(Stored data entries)
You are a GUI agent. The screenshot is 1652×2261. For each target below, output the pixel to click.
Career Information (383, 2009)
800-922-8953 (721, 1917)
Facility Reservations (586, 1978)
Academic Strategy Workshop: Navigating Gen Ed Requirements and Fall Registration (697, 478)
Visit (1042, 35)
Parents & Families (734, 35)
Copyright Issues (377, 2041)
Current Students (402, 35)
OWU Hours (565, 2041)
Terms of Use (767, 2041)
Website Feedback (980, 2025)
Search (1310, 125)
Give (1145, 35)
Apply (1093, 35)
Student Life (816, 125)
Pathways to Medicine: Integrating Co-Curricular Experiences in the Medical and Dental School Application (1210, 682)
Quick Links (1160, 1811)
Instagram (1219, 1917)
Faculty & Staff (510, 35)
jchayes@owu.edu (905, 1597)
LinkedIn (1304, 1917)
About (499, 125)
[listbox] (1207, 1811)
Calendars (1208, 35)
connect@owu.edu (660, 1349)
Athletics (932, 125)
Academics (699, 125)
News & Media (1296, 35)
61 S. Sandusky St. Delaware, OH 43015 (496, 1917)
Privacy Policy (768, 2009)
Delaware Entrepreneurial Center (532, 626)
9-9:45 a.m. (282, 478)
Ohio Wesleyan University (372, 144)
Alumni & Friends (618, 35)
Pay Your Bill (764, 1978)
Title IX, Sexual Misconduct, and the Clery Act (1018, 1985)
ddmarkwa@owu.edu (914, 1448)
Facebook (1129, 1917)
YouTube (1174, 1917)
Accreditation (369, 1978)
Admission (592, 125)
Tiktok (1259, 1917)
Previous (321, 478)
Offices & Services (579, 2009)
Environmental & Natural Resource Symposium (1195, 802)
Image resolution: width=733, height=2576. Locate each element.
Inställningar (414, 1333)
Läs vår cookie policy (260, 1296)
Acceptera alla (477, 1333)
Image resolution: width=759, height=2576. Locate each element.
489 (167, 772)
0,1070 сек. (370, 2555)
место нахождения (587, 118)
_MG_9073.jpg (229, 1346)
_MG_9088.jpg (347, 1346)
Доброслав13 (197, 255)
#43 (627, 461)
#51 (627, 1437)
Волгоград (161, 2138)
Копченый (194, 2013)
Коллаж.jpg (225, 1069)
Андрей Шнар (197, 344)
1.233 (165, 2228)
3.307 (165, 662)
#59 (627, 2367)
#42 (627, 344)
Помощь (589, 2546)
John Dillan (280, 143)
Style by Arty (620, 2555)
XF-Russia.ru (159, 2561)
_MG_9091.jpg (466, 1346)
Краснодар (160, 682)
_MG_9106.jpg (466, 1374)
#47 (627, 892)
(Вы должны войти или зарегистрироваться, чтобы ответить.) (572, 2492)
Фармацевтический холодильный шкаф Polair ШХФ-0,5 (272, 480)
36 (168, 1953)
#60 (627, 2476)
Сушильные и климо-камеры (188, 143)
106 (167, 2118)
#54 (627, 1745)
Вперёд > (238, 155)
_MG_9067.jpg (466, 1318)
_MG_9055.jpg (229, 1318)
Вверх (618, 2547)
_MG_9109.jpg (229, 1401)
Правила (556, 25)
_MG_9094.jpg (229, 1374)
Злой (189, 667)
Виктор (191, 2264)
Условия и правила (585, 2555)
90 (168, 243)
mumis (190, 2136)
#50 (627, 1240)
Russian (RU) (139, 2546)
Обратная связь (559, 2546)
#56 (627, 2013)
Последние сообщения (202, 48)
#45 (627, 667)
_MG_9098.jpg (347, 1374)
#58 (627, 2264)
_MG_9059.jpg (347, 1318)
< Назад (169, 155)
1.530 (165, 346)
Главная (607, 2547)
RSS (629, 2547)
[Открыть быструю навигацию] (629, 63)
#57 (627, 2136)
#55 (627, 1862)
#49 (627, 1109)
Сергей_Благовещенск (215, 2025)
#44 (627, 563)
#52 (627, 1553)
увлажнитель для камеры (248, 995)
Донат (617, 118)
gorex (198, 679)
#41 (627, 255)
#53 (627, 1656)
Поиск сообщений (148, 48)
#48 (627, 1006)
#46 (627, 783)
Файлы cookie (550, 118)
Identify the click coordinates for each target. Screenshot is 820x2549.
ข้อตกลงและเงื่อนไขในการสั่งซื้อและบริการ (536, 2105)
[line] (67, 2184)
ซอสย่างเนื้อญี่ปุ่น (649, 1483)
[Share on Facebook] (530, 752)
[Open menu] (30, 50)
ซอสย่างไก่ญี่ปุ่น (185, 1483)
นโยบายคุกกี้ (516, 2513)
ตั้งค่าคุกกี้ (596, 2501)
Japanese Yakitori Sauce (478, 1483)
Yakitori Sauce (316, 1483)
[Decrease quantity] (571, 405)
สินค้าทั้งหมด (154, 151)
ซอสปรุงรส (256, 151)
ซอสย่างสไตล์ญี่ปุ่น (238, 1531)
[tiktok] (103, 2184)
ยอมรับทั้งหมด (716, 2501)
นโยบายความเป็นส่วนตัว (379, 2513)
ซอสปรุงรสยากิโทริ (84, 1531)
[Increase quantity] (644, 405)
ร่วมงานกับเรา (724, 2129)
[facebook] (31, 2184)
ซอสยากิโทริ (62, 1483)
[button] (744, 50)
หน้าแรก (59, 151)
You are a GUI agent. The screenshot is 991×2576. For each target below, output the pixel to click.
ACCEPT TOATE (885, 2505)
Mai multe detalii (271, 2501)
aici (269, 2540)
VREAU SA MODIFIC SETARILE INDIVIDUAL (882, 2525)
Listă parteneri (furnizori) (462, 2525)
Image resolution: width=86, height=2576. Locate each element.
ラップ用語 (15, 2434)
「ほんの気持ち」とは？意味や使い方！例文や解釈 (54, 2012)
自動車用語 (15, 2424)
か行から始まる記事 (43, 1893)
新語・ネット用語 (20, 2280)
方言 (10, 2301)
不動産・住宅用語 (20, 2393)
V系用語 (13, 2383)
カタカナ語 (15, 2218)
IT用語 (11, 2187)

INSTRUCTIONS FOR THE TASK => Only the lines above starting with the one with "ซอสปรุงรส (256, 151)" and going through the one with "หน้าแรก (59, 151)" are to be copied, word for word and with both ends kept.

SOLUTION TO THE PROBLEM =>
ซอสปรุงรส (256, 151)
ซอสย่างสไตล์ญี่ปุ่น (238, 1531)
[tiktok] (103, 2184)
ยอมรับทั้งหมด (716, 2501)
นโยบายความเป็นส่วนตัว (379, 2513)
ซอสปรุงรสยากิโทริ (84, 1531)
[Increase quantity] (644, 405)
ร่วมงานกับเรา (724, 2129)
[facebook] (31, 2184)
ซอสยากิโทริ (62, 1483)
[button] (744, 50)
หน้าแรก (59, 151)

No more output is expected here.